Of course I also still sign autographs for free. At screenings, for example, where the professional autograph hounds follow you around, braying and nipping at your heels, waving photos under your face until someone whose signature is more valuable (or more current) shows up, at which point they abandon you until that brighter star escapes into a car or through a door, and then they come scampering back to you.
“Miss Fisher, please, I’ve flown all the way from Newfoundland!”
“Miss Fisher, please! I’ve been in love with you since I was a little boy!” (This man is in his sixties.)
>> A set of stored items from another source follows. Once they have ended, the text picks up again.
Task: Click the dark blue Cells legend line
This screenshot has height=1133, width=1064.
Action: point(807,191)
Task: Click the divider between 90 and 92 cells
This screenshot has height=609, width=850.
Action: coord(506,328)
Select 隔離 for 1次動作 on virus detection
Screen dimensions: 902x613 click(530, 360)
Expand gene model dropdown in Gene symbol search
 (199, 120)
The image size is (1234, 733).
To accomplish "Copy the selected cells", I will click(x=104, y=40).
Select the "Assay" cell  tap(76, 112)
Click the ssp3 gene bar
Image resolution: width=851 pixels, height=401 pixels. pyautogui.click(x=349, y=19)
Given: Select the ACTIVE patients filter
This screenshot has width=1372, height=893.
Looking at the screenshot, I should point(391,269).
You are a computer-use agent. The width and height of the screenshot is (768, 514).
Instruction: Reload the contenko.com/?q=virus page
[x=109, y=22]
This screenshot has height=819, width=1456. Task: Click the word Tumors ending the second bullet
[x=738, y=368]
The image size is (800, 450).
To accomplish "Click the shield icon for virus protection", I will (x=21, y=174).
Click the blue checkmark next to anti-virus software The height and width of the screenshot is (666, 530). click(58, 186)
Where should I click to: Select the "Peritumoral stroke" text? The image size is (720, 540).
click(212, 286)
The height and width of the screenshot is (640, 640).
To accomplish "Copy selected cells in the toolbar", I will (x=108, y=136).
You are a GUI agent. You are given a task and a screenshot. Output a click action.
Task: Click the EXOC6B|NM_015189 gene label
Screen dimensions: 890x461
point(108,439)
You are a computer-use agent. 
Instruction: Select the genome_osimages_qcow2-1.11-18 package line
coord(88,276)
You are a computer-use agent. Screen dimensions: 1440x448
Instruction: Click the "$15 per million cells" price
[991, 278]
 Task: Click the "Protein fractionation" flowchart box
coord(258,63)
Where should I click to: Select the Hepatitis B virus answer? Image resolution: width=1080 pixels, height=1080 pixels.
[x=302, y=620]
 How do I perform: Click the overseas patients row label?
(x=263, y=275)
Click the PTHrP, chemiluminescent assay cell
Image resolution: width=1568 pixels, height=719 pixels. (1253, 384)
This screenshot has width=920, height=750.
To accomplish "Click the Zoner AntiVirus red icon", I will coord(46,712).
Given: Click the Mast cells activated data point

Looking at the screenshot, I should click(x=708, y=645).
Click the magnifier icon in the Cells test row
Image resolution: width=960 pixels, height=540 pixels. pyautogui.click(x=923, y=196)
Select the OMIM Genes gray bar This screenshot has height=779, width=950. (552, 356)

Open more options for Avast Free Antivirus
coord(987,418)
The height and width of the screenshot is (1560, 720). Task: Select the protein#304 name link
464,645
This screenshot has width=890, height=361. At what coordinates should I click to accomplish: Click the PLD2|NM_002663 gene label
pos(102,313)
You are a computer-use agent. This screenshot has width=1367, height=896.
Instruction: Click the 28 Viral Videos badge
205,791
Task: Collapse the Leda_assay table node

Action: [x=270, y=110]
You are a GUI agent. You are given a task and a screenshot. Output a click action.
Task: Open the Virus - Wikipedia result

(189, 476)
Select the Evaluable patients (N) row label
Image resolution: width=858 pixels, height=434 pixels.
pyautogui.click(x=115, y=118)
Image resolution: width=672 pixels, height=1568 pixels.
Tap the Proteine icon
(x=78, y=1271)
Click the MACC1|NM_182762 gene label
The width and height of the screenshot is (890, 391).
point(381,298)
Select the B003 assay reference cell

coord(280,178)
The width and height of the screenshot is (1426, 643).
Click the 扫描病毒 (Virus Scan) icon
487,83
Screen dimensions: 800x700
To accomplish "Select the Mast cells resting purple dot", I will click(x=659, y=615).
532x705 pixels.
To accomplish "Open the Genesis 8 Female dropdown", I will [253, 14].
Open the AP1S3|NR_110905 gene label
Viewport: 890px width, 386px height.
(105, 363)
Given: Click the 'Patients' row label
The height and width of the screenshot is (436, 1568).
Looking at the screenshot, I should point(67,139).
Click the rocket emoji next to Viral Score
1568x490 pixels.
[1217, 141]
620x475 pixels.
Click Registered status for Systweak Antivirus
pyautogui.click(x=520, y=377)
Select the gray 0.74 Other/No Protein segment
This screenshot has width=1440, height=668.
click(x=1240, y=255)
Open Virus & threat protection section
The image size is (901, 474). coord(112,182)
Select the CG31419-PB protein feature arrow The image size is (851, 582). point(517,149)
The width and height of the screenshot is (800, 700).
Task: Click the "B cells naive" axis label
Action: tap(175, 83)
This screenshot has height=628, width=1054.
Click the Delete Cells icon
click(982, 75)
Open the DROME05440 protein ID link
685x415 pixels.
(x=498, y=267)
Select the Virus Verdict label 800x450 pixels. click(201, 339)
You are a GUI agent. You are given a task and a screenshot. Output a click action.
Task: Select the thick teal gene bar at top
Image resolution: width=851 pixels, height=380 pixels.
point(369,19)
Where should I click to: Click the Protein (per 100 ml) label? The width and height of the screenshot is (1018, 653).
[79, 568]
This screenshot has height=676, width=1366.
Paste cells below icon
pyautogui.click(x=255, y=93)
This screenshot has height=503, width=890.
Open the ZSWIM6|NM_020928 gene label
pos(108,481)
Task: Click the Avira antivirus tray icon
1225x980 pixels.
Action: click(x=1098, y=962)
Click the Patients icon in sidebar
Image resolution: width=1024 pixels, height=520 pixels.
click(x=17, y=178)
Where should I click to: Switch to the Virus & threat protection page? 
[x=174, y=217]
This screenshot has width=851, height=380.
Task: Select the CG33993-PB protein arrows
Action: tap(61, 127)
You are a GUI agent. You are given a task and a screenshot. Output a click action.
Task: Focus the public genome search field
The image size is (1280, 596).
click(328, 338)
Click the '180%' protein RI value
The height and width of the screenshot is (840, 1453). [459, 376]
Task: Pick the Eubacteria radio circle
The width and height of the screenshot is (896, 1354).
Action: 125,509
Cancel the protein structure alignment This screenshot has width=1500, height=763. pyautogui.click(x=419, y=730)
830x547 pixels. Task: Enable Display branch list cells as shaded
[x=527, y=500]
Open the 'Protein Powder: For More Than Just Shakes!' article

“Miss Fisher, I was almost in 9/11.” Well, then, you think, of course. This person could’ve been killed. Where do I sign? But then . . . wait. You think a second. What does that really mean? She was in the World Trade Center but somehow managed to escape? She was on the downtown subway stuck in midtown when the first plane hit? She’d interviewed for a job with Cantor Fitzgerald but didn’t get it? She had a job there but slept through the sound of her alarm and so wasn’t there at her desk when . . . And on and on and on.